__Prompt__:
Work out how many lines in the data below contain the string "Select", and reply with that figure alone.

__Material provided__:
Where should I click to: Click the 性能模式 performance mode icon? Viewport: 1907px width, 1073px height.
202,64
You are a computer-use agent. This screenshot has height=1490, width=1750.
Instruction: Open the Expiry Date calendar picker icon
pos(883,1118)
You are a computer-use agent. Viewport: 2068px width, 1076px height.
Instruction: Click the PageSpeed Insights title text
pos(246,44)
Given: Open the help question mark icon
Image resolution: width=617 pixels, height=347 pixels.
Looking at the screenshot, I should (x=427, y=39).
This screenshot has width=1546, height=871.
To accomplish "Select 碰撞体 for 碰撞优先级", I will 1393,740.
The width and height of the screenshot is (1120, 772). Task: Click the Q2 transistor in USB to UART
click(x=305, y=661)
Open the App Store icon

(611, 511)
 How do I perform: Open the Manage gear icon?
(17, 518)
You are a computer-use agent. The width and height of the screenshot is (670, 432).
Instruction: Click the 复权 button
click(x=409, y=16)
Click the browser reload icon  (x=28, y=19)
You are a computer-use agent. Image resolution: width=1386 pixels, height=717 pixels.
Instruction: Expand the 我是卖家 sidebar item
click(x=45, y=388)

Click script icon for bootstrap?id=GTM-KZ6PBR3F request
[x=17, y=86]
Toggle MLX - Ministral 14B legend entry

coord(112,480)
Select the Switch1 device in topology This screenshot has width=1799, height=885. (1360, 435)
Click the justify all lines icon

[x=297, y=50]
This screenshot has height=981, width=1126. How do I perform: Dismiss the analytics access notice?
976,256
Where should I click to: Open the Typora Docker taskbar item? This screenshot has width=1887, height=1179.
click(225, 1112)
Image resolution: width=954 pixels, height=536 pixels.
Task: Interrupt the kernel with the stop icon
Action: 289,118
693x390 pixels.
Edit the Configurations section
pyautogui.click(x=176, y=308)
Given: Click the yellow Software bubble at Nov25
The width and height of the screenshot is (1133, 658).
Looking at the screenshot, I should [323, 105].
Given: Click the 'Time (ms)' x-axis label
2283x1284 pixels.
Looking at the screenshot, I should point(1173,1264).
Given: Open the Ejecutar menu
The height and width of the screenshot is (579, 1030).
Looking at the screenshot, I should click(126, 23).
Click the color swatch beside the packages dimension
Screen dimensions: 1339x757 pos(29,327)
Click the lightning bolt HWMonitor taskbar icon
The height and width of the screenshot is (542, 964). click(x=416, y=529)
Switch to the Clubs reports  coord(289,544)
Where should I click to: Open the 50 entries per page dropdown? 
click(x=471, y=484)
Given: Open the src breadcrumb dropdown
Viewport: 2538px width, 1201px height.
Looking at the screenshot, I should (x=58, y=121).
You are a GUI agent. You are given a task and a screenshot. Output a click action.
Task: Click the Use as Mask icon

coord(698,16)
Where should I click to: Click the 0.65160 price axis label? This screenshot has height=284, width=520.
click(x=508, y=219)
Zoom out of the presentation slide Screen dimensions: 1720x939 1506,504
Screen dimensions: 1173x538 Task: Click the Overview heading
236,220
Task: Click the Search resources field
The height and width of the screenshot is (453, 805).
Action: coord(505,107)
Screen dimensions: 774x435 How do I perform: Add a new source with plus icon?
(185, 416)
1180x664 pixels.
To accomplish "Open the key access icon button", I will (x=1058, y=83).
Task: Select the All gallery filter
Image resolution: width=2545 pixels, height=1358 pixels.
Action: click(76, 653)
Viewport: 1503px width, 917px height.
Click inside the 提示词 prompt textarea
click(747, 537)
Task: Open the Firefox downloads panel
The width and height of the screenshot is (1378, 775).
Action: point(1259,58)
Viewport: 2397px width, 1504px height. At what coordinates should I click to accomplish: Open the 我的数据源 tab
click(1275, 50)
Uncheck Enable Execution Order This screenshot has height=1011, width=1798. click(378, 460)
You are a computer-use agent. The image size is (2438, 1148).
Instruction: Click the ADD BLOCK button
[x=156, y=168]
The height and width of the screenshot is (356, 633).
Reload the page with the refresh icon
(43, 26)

__Exercise result__:
3